PREFÁCIO
Resumo
Atreladas a uma Sindemia Global, na qual articulam-se as epidemias de desnutrição, obesidade e mudanças climáticas, desigualdades e vulnerabilidades de distintas sociedades foram se consolidando ao longo dos anos. Intensificadas pela crise sanitária decorrente da Covid-19, tais desigualdades e vulnerabilidades, por um lado, enfatizam os limites de um modelo de desenvolvimento puramente economicista e, por outro lado, fortalecem a importância de uma sensibilidade agroecológica na construção de sistemas alimentares mais territorializados como estratégica na superação desse modelo de desenvolvimento.

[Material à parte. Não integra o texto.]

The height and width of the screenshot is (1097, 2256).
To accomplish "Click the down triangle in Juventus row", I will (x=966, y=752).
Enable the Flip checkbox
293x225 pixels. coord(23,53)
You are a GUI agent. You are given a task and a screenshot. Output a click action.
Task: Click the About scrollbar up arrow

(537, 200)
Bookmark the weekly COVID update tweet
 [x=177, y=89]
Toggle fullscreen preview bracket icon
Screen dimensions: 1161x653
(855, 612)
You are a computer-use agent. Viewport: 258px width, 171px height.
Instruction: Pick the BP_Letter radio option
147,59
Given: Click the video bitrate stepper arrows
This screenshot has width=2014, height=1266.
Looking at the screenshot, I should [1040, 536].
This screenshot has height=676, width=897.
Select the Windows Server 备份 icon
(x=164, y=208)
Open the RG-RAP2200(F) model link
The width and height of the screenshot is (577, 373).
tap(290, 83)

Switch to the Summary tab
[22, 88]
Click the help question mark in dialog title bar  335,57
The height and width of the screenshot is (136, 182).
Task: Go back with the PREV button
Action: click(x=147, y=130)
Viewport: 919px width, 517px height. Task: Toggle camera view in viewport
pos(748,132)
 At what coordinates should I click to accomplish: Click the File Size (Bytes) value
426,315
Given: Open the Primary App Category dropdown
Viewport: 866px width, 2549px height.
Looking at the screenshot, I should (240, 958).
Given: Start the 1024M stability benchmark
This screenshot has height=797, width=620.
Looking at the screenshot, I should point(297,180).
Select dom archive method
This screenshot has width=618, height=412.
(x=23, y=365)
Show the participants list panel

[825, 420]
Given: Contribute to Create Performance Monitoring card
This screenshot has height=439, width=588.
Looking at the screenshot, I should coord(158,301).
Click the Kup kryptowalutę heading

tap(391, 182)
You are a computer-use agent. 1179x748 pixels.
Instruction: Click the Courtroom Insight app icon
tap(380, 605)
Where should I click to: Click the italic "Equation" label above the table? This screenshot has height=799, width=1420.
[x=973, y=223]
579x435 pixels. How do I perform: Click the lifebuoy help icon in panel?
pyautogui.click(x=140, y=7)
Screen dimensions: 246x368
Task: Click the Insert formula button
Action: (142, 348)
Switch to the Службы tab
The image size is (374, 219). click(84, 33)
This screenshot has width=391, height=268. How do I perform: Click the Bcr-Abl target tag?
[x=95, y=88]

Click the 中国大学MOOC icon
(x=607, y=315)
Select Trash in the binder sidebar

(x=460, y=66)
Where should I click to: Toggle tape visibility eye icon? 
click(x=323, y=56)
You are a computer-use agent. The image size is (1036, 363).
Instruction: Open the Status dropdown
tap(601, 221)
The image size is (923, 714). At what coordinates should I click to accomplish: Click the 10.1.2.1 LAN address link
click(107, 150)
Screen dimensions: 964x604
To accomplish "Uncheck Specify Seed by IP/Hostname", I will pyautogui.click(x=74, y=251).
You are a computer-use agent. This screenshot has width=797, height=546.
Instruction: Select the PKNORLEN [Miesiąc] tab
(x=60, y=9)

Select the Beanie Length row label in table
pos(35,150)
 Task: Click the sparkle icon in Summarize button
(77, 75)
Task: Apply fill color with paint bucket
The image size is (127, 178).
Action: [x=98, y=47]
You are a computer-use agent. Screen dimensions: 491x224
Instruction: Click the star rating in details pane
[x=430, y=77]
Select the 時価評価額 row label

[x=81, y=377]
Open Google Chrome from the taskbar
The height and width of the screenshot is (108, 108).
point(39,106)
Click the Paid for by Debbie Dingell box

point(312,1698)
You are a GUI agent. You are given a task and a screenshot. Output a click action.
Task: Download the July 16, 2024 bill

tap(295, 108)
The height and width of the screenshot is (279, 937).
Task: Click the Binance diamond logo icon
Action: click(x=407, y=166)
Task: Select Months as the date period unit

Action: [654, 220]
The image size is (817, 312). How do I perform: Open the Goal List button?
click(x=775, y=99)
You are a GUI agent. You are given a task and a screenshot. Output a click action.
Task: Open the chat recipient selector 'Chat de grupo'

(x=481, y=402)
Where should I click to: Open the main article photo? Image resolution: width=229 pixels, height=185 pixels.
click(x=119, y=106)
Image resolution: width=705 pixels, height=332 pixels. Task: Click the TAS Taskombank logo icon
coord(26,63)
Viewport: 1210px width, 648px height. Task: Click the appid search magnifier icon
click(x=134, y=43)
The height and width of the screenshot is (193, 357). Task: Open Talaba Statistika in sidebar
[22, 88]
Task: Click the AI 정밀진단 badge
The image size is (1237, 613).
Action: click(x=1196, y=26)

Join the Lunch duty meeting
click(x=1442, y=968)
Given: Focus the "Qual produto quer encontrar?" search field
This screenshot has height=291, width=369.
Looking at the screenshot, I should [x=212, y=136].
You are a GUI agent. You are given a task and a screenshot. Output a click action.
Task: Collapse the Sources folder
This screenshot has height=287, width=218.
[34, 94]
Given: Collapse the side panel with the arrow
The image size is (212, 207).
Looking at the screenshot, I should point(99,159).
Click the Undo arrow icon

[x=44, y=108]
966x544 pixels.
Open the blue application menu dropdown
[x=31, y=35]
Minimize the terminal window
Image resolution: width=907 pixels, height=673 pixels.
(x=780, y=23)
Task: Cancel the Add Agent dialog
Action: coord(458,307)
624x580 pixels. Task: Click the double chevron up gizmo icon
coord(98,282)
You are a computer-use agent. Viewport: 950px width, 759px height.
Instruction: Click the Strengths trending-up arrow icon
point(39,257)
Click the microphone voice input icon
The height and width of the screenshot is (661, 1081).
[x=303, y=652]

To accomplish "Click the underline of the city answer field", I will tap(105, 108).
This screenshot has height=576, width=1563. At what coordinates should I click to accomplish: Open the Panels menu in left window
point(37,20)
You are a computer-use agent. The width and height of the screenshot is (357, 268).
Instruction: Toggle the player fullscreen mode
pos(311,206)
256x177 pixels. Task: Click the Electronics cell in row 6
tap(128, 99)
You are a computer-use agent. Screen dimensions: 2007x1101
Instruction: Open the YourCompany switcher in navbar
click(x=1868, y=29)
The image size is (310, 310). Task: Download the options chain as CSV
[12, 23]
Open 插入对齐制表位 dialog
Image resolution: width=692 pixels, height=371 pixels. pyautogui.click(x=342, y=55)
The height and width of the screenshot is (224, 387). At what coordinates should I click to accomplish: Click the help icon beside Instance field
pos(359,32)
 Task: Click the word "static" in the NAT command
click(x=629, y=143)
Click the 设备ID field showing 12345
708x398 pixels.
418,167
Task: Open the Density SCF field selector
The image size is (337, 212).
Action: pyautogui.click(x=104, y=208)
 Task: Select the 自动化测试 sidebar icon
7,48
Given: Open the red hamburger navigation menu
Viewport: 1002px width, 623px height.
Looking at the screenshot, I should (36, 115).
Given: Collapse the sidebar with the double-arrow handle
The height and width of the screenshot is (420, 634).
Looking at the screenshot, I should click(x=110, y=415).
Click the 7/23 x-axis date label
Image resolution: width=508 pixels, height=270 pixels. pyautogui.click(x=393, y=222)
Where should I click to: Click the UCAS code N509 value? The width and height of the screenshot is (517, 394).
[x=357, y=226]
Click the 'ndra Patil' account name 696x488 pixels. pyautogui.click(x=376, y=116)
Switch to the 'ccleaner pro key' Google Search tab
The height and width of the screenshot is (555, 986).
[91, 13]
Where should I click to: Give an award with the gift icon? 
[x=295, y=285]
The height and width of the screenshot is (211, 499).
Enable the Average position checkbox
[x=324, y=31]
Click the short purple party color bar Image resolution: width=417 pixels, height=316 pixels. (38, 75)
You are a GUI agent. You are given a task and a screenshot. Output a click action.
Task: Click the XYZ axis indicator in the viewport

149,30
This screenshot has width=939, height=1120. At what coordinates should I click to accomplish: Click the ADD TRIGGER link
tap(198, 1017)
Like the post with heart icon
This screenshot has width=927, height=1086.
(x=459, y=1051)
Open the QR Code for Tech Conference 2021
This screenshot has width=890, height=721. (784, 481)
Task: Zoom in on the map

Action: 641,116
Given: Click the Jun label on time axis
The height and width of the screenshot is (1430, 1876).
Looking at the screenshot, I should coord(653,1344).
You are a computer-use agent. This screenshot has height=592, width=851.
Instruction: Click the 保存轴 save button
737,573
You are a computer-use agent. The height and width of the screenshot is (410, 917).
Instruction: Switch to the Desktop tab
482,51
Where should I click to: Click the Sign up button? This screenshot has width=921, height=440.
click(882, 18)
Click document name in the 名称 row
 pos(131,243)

Em distintos recantos da América Latina e do Caribe, a agricultura high tech, ou 5.0, vem sendo imposta com o argumento de impulsionar essas regiões a consolidarem-se como as maiores produtoras e exportadoras de commodities do globo. Entretanto, nesses cenários, coexiste com o denominado ‘progresso’ a dificuldade de acesso a alimentos em quantidade e qualidade adequadas por boa parte da população. Na esfera ambiental, assistimos a desastres climáticos, sabidamente catalisados pela manutenção de uma ideia hegemônica de desenvolvimento econômico que, consequentemente, invisibiliza a sociobiodiversidade.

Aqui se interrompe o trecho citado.